▶ **Exercise aim**
Leave out the pictures and copy each record below exactly.

Stored data entries
========================================================================

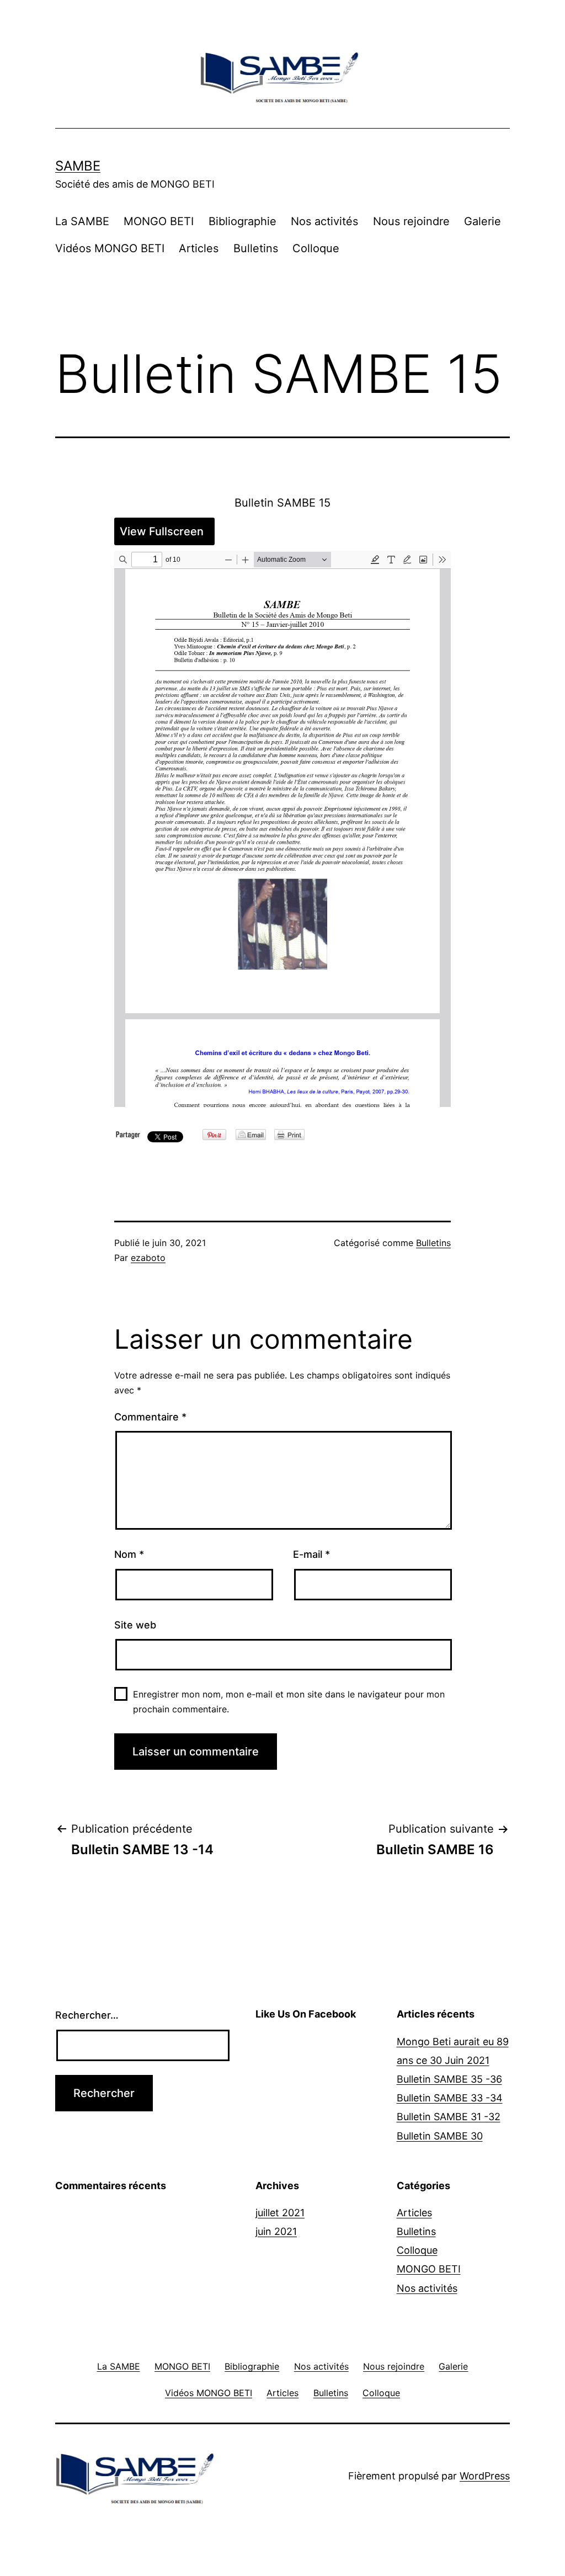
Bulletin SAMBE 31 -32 (448, 2116)
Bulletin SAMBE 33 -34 (450, 2098)
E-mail (311, 1554)
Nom (129, 1554)
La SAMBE (82, 221)
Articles (198, 248)
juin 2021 (276, 2231)
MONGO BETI (159, 221)
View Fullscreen (162, 531)
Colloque (315, 248)
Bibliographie (242, 221)
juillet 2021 (280, 2212)
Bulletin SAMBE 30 (440, 2136)
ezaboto (148, 1257)
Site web (135, 1625)
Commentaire (150, 1417)
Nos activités (324, 221)
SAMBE (77, 166)
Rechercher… (87, 2015)
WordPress (485, 2476)
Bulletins (255, 248)
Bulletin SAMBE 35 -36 (449, 2079)
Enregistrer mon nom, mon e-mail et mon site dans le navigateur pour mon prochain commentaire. (289, 1702)
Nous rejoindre (411, 221)
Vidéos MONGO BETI (109, 248)
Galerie (482, 221)
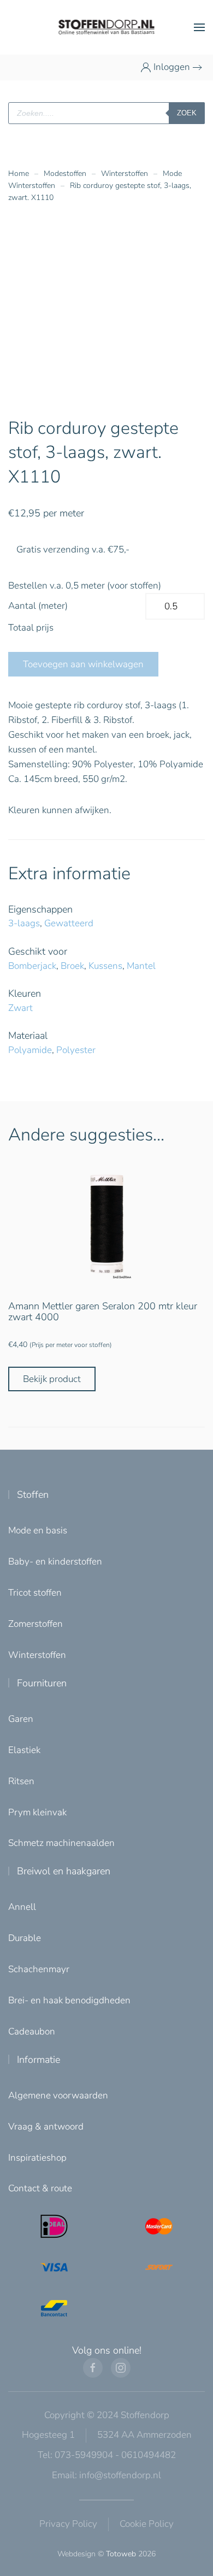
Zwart (20, 1008)
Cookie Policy (147, 2524)
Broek (72, 966)
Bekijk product (52, 1379)
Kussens (105, 966)
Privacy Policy (68, 2524)
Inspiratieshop (37, 2157)
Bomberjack (32, 966)
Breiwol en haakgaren (63, 1871)
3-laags (24, 923)
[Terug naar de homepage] (107, 27)
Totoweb (121, 2554)
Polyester (76, 1050)
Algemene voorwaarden (58, 2095)
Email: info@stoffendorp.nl (106, 2475)
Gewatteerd (68, 923)
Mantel (141, 966)
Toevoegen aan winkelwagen (83, 664)
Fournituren (42, 1683)
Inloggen (171, 67)
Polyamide (30, 1050)
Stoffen (33, 1494)
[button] (199, 27)
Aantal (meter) (38, 605)
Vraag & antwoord (46, 2126)
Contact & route (40, 2188)
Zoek (187, 113)
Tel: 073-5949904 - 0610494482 (107, 2455)
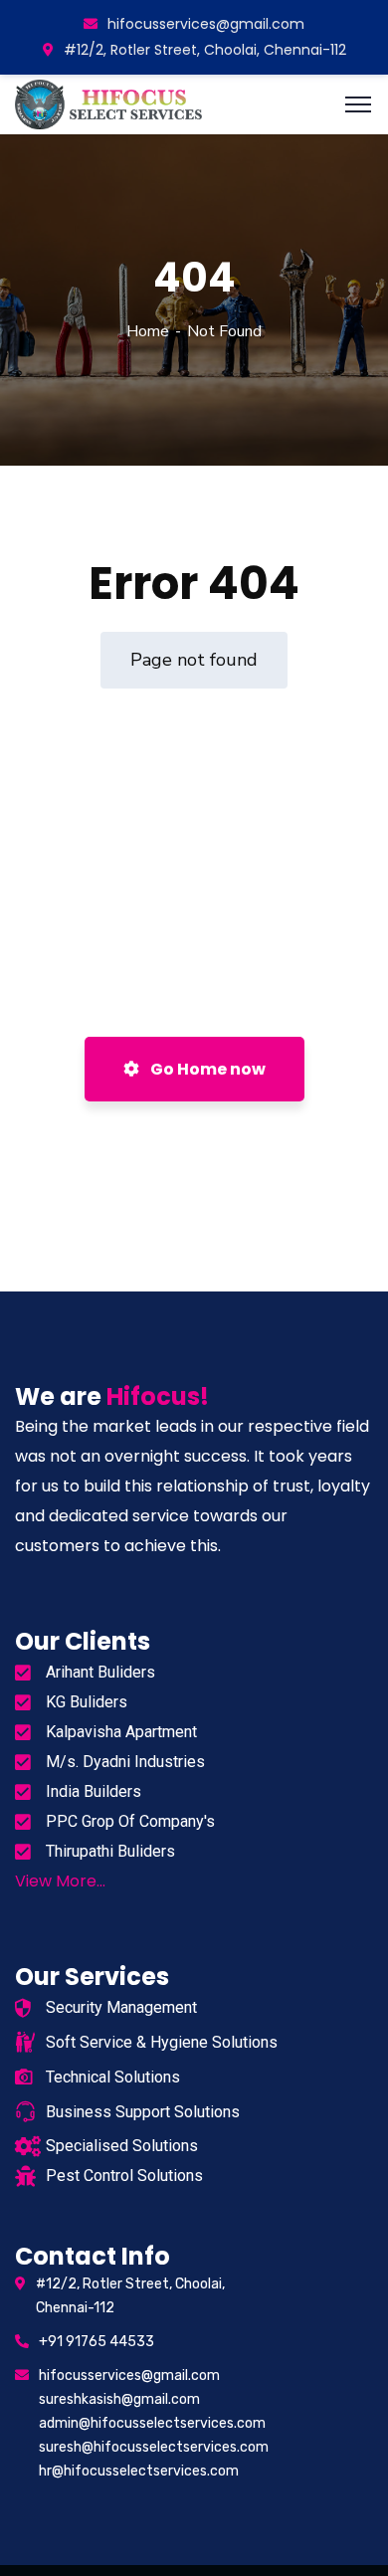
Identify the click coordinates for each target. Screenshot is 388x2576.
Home (147, 331)
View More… (60, 1881)
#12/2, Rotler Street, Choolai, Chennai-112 (205, 50)
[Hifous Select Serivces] (110, 102)
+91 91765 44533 (96, 2341)
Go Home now (206, 1069)
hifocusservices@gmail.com (205, 24)
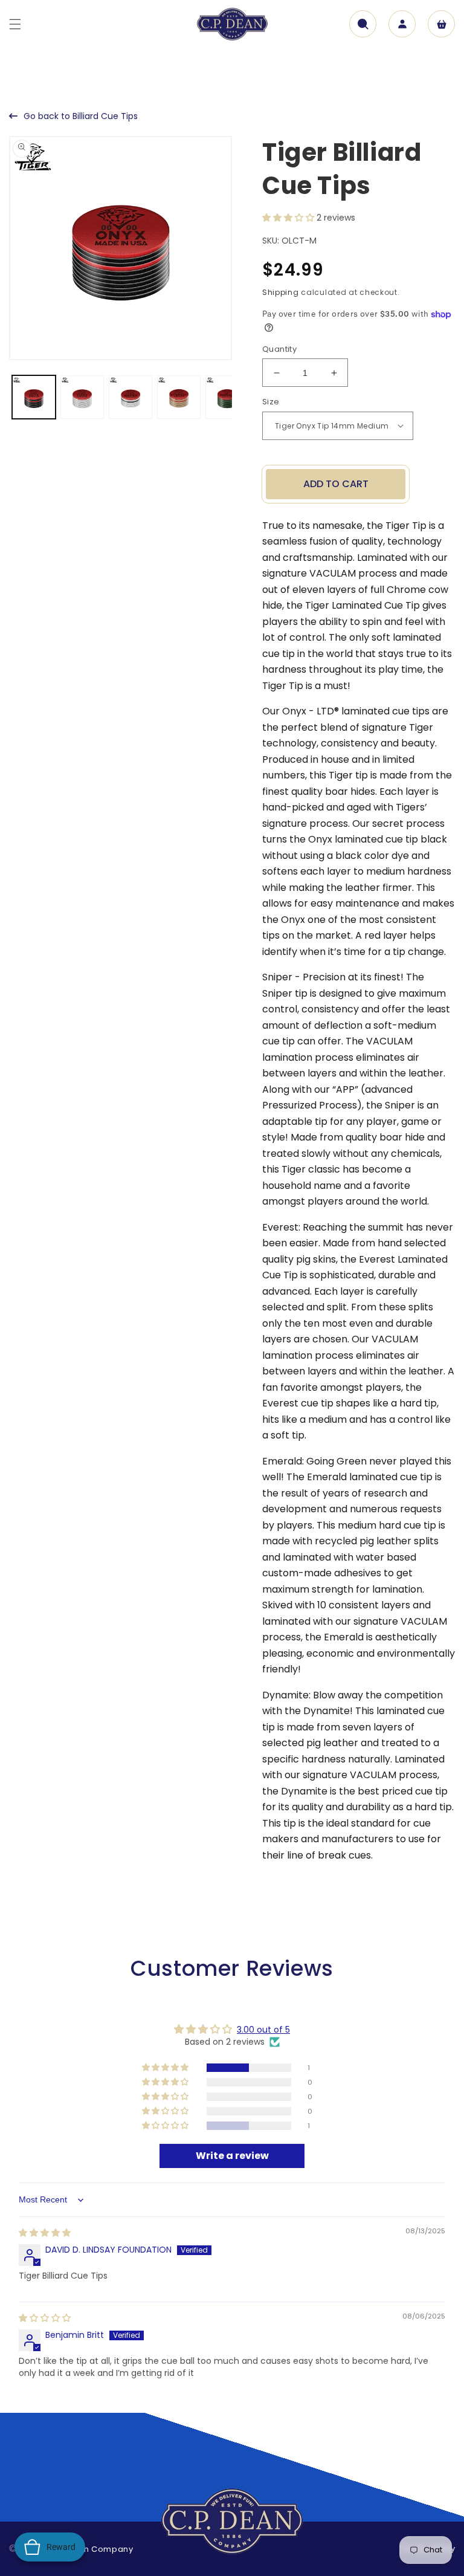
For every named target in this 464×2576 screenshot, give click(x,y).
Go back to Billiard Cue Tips (81, 116)
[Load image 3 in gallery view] (130, 397)
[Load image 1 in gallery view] (34, 397)
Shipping (280, 292)
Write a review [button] (232, 2156)
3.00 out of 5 (263, 2030)
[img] (45, 2233)
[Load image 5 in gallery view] (227, 397)
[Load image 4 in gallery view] (179, 397)
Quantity (279, 349)
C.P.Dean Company (92, 2549)
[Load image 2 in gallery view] (82, 397)
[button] (15, 24)
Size (271, 401)
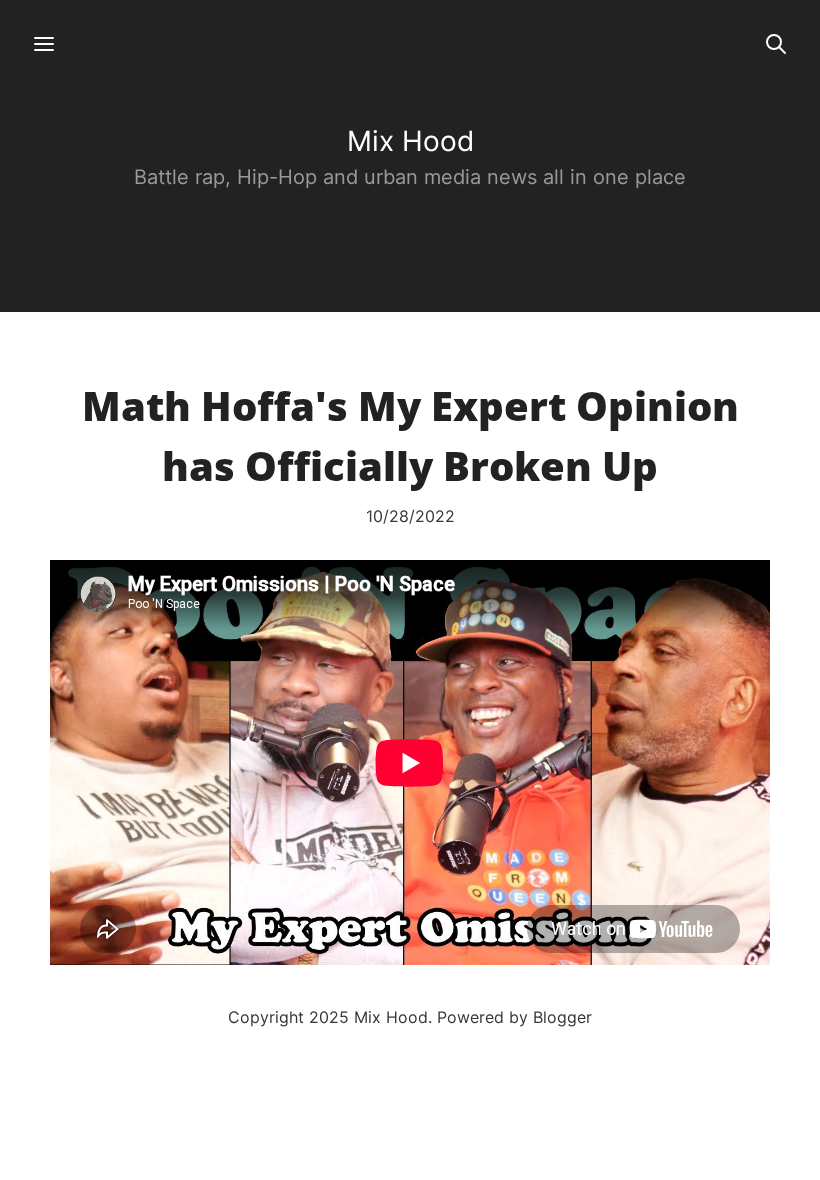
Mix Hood (410, 141)
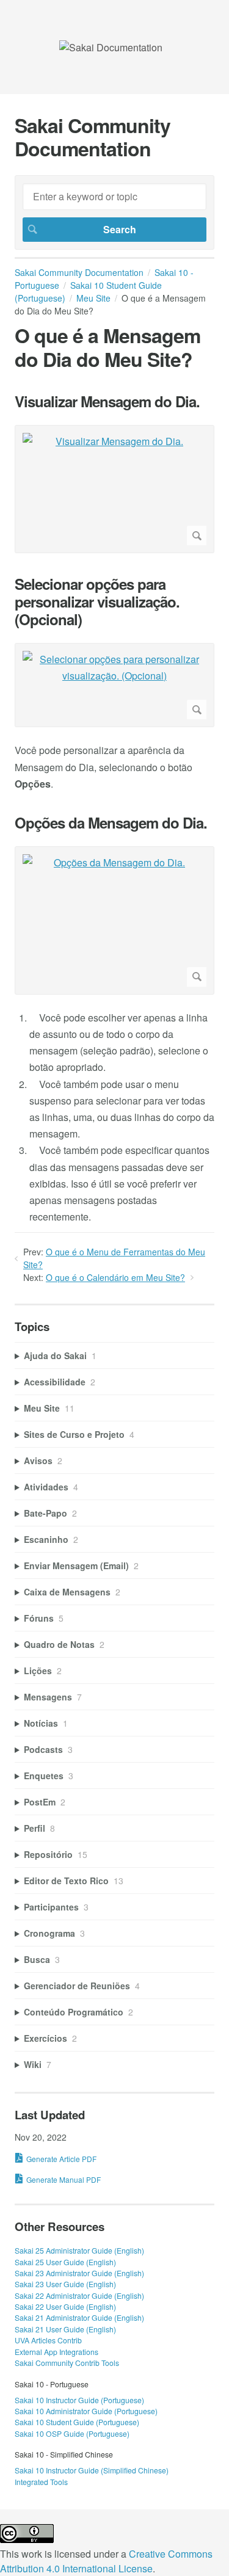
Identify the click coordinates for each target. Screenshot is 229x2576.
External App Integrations (56, 2351)
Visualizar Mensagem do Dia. (107, 401)
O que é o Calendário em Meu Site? (115, 1277)
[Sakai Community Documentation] (110, 47)
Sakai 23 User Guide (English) (65, 2284)
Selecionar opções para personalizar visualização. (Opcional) (97, 601)
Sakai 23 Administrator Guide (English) (79, 2273)
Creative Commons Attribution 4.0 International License (106, 2561)
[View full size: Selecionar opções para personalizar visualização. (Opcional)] (114, 685)
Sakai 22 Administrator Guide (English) (79, 2295)
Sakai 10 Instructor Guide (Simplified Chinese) (92, 2470)
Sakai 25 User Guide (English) (65, 2262)
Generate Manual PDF (63, 2179)
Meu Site (93, 298)
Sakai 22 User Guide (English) (65, 2306)
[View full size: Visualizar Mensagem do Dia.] (114, 489)
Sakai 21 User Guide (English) (65, 2329)
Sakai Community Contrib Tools (67, 2362)
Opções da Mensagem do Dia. (111, 823)
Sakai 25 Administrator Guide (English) (79, 2250)
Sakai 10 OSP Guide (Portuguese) (72, 2433)
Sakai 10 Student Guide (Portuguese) (77, 2422)
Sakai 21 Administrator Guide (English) (79, 2317)
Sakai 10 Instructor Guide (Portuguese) (79, 2400)
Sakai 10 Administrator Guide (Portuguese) (86, 2411)
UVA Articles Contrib (48, 2340)
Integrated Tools (41, 2481)
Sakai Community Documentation (79, 272)
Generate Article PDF (61, 2158)
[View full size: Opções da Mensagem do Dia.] (114, 920)
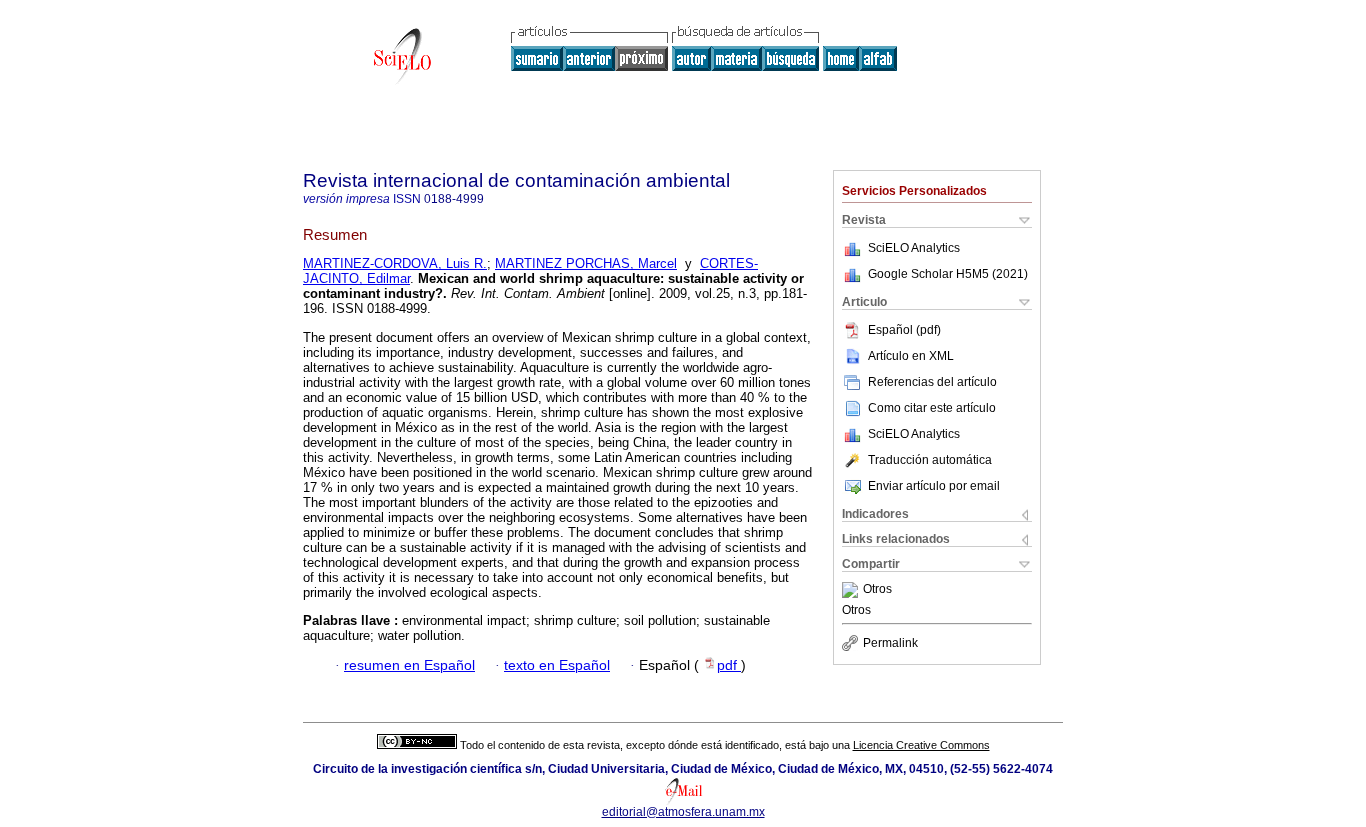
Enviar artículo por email (934, 486)
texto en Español (557, 665)
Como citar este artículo (932, 408)
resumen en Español (409, 665)
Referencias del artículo (932, 382)
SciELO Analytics (914, 248)
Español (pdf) (904, 330)
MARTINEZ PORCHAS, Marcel (586, 263)
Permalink (890, 643)
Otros (877, 590)
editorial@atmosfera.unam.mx (683, 812)
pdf (729, 665)
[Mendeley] (852, 590)
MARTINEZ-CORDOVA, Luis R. (395, 263)
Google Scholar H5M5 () (948, 274)
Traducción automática (930, 460)
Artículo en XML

========================================================================

▶ **Solution**
Bulletin SAMBE 31 -32 (448, 2116)
Bulletin SAMBE 33 -34 (450, 2098)
E-mail (311, 1554)
Nom (129, 1554)
La SAMBE (82, 221)
Articles (198, 248)
juin 2021 (276, 2231)
MONGO BETI (159, 221)
View Fullscreen (162, 531)
Colloque (315, 248)
Bibliographie (242, 221)
juillet 2021 (280, 2212)
Bulletin SAMBE 30 (440, 2136)
ezaboto (148, 1257)
Site web (135, 1625)
Commentaire (150, 1417)
Nos activités (324, 221)
SAMBE (77, 166)
Rechercher… (87, 2015)
WordPress (485, 2476)
Bulletins (255, 248)
Bulletin SAMBE 35 -36 (449, 2079)
Enregistrer mon nom, mon e-mail et mon site dans le navigateur pour mon prochain commentaire. (289, 1702)
Nous rejoindre (411, 221)
Vidéos MONGO BETI (109, 248)
Galerie (482, 221)
Zwart (20, 1008)
Cookie Policy (147, 2524)
Broek (72, 966)
Bekijk product (52, 1379)
Kussens (105, 966)
Privacy Policy (68, 2524)
Inspiratieshop (37, 2157)
Bomberjack (32, 966)
Breiwol en haakgaren (63, 1871)
3-laags (24, 923)
[Terug naar de homepage] (107, 27)
Totoweb (121, 2554)
Polyester (76, 1050)
Algemene voorwaarden (58, 2095)
Email: info@stoffendorp.nl (106, 2475)
Gewatteerd (68, 923)
Mantel (141, 966)
Toevoegen aan winkelwagen (83, 664)
Fournituren (42, 1683)
Inloggen (171, 67)
Polyamide (30, 1050)
Stoffen (33, 1494)
[button] (199, 27)
Aantal (meter) (38, 605)
Vraag & antwoord (46, 2126)
Contact & route (40, 2188)
Zoek (187, 113)
Tel: 073-5949904 - 0610494482 (107, 2455)
Identify the click coordinates for each target. Screenshot is 388x2576.
Home (147, 331)
View More… (60, 1881)
#12/2, Rotler Street, Choolai, Chennai-112 (205, 50)
[Hifous Select Serivces] (110, 102)
+91 91765 44533 (96, 2341)
Go Home now (206, 1069)
hifocusservices@gmail.com (205, 24)
For every named target in this 464×2576 screenshot, give click(x,y).
Go back to Billiard Cue Tips (81, 116)
[Load image 3 in gallery view] (130, 397)
[Load image 1 in gallery view] (34, 397)
Shipping (280, 292)
Write a review [button] (232, 2156)
3.00 out of 5 (263, 2030)
[img] (45, 2233)
[Load image 5 in gallery view] (227, 397)
[Load image 4 in gallery view] (179, 397)
Quantity (279, 349)
C.P.Dean Company (92, 2549)
[Load image 2 in gallery view] (82, 397)
[button] (15, 24)
Size (271, 401)
Mix Hood (410, 141)
Identify the click coordinates for each target. Screenshot is 229x2576.
External App Integrations (56, 2351)
Visualizar Mensagem do Dia. (107, 401)
O que é o Calendário em Meu Site? (115, 1277)
[Sakai Community Documentation] (110, 47)
Sakai 23 User Guide (English) (65, 2284)
Selecionar opções para personalizar visualização. (Opcional) (97, 601)
Sakai 23 Administrator Guide (English) (79, 2273)
Creative Commons Attribution 4.0 International License (106, 2561)
[View full size: Selecionar opções para personalizar visualização. (Opcional)] (114, 685)
Sakai 22 Administrator Guide (English) (79, 2295)
Sakai 10 Instructor Guide (Simplified Chinese) (92, 2470)
Sakai 25 User Guide (English) (65, 2262)
Generate Manual PDF (63, 2179)
Meu Site (93, 298)
Sakai 22 User Guide (English) (65, 2306)
[View full size: Visualizar Mensagem do Dia.] (114, 489)
Sakai 21 User Guide (English) (65, 2329)
Sakai Community Contrib Tools (67, 2362)
Opções da Mensagem do Dia. (111, 823)
Sakai 25 Administrator Guide (English) (79, 2250)
Sakai 10 OSP Guide (Portuguese) (72, 2433)
Sakai 10 Student Guide (Portuguese) (77, 2422)
Sakai 21 Administrator Guide (English) (79, 2317)
Sakai 10 Instructor Guide (Portuguese) (79, 2400)
Sakai 10 Administrator Guide (Portuguese) (86, 2411)
UVA Articles Contrib (48, 2340)
Integrated Tools (41, 2481)
Sakai Community Documentation (79, 272)
Generate Article PDF (61, 2158)
[View full size: Opções da Mensagem do Dia.] (114, 920)
Enviar artículo por email (934, 486)
texto en Español (557, 665)
Como citar este artículo (932, 408)
resumen en Español (409, 665)
Referencias del artículo (932, 382)
SciELO Analytics (914, 248)
Español (pdf) (904, 330)
MARTINEZ PORCHAS, Marcel (586, 263)
Permalink (890, 643)
Otros (877, 590)
editorial@atmosfera.unam.mx (683, 812)
pdf (729, 665)
[Mendeley] (852, 590)
MARTINEZ-CORDOVA, Luis R. (395, 263)
Google Scholar H5M5 () (948, 274)
Traducción automática (930, 460)
Artículo en XML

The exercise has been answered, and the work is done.